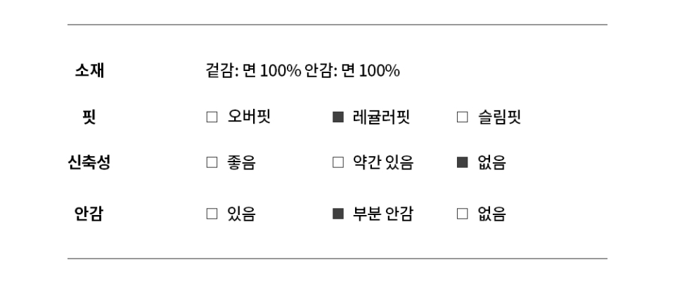Click the 안감 row label

[89, 214]
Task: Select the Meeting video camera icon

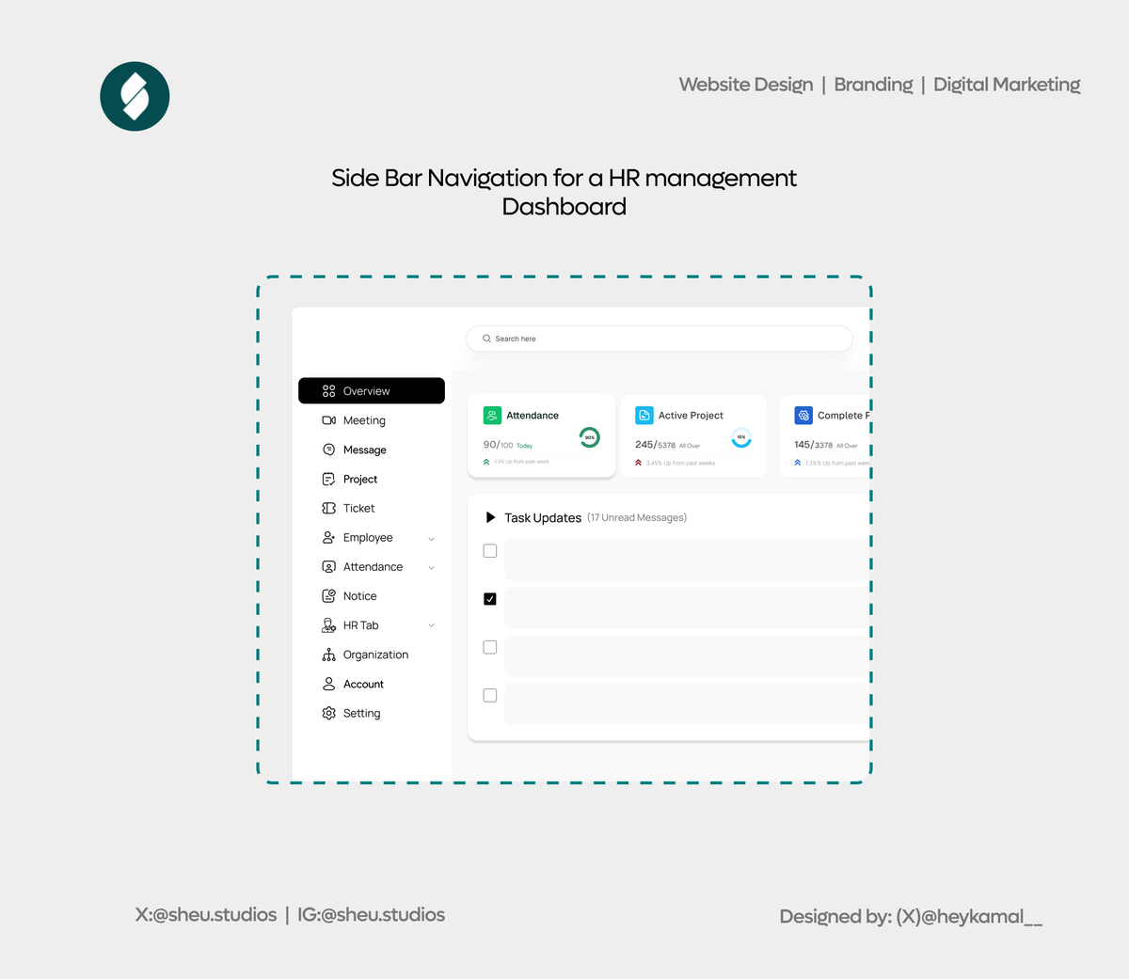Action: click(x=328, y=420)
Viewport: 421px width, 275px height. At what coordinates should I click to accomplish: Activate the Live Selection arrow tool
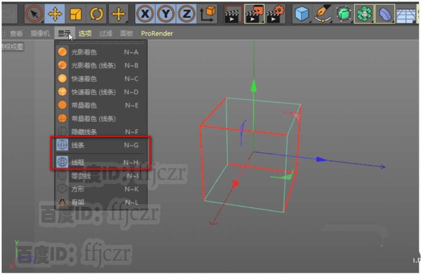coord(34,13)
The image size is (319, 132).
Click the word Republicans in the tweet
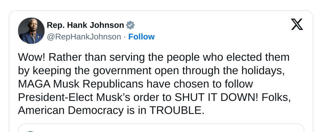113,84
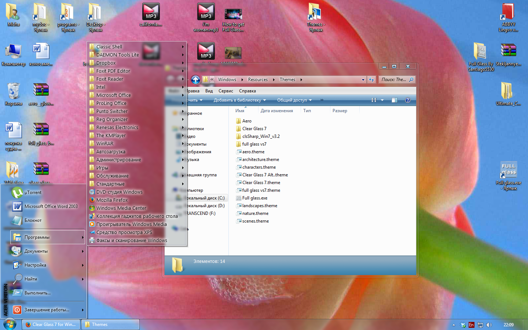Screen dimensions: 528x330
Task: Expand the address bar history dropdown
Action: (x=363, y=80)
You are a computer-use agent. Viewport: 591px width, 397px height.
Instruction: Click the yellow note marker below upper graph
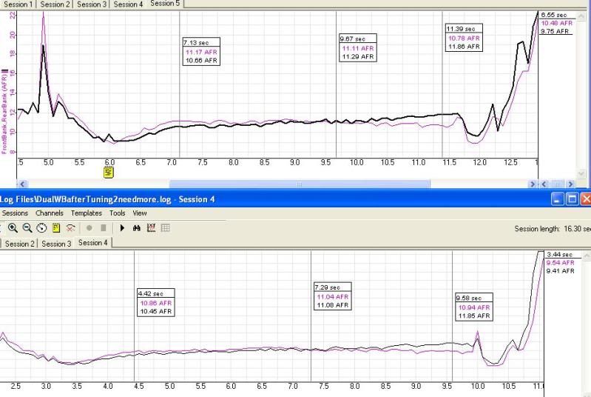click(108, 173)

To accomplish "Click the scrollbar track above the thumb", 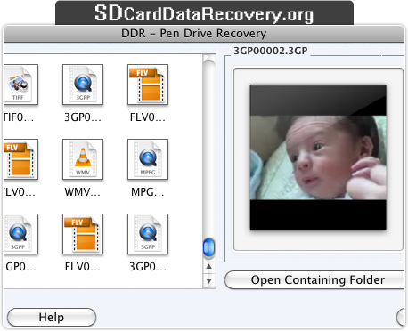I will (209, 149).
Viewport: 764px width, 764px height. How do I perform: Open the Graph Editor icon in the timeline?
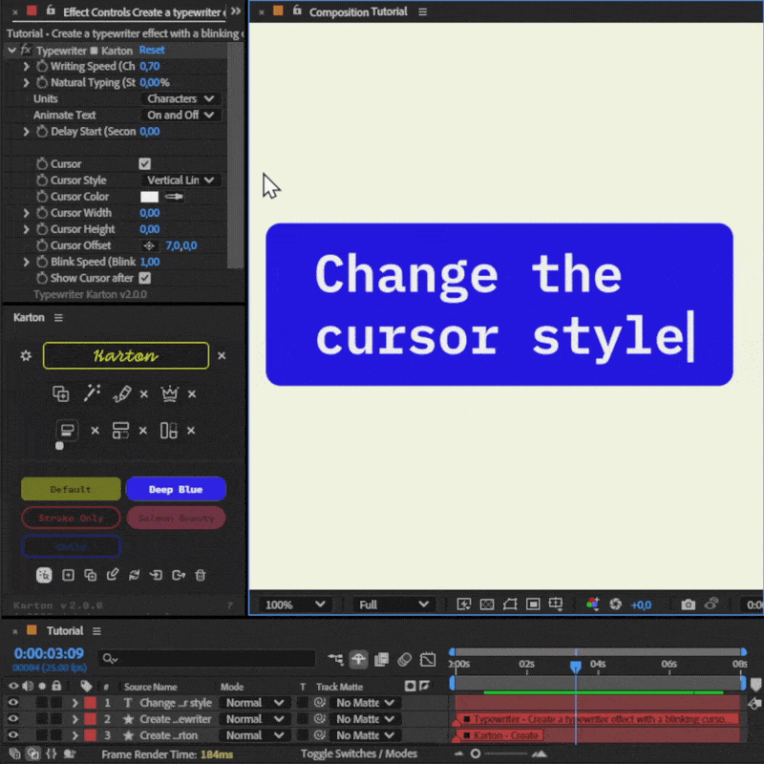[x=428, y=660]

* _Assignment_: Every line above from the one with "Task: Select the Meeting video camera icon" down to the one with "The image size is (319, 132)." must be written out exactly, and no picture may appear.

* _Exercise solution_:
Task: Select the Meeting video camera icon

Action: click(x=328, y=420)
Viewport: 421px width, 275px height. At what coordinates should I click to accomplish: Activate the Live Selection arrow tool
coord(34,13)
The image size is (319, 132).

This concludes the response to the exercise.